Long John Silver’s
The longtime leader in the quick-serve seafood segment, Long John Silver’s has an unquestioned market niche, which makes the concept an attractive option for many franchisees.
“Seafood provides great diversification to those franchisees operating in other quick-serve segments such as burgers and pizza,” Long John Silver’s director of asset strategy, Doug Heinrich, says.
A fully franchised system under the Yum! Brands banner, LJS values the input of its franchisees, which recently led the brand to place a renewed emphasis on standalone locations over cobranded units.
In addition, franchisees have the ability to join the Unified Foodservice Processing Co-op (UFPC), which allows participation with all other Yum!
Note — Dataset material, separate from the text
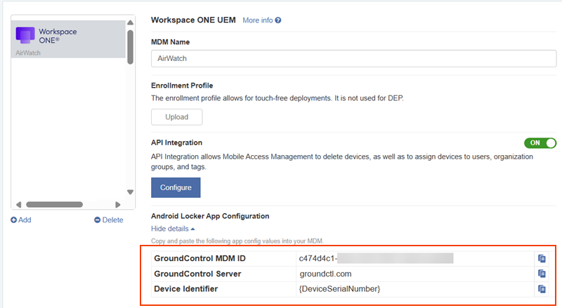Screen dimensions: 562x308
Task: Click into the MDM Name field
Action: (x=354, y=58)
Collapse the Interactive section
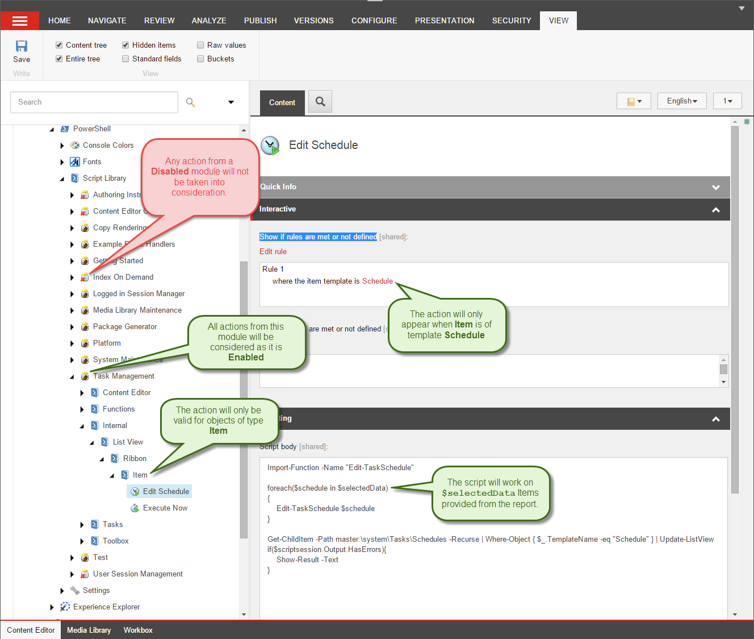Screen dimensions: 754x639 [716, 210]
Brands in volume pricing on equipment, food, and other services.
Word on the Street: “Long John Silver’s is perhaps the least touted brand in the Yum portfolio, but it is a clear winner in the quick-serve seafood segment,” Allen says. “The Yum purchasing cooperative provides tremendous advantages and economies of scale for all of its brands, including LJS.”
Popeyes Louisiana Kitchen
Though Popeyes often falls under KFC’s shadow, the Atlanta-based purveyor of Cajun-styled chicken remains a compelling draw for franchisees. In 2008, Popeyes’ U.S. sales topped $1.55 billion for an estimated AUV near $1 million, more than rival KFC.
Financial incentives abound at Popeyes, which seeks to alleviate some out-of-pocket start-up costs. Qualifying prospective franchisees can receive a waiver for the company’s $30,000 franchise fee and reduced royalties during the first year.
And though restaurant financing often limits its coverage to hard assets, such as building costs and land plots, while leaving franchise fees unfunded, Popeyes’ development incentive program allows franchisees to open a restaurant in any of the expanding target markets.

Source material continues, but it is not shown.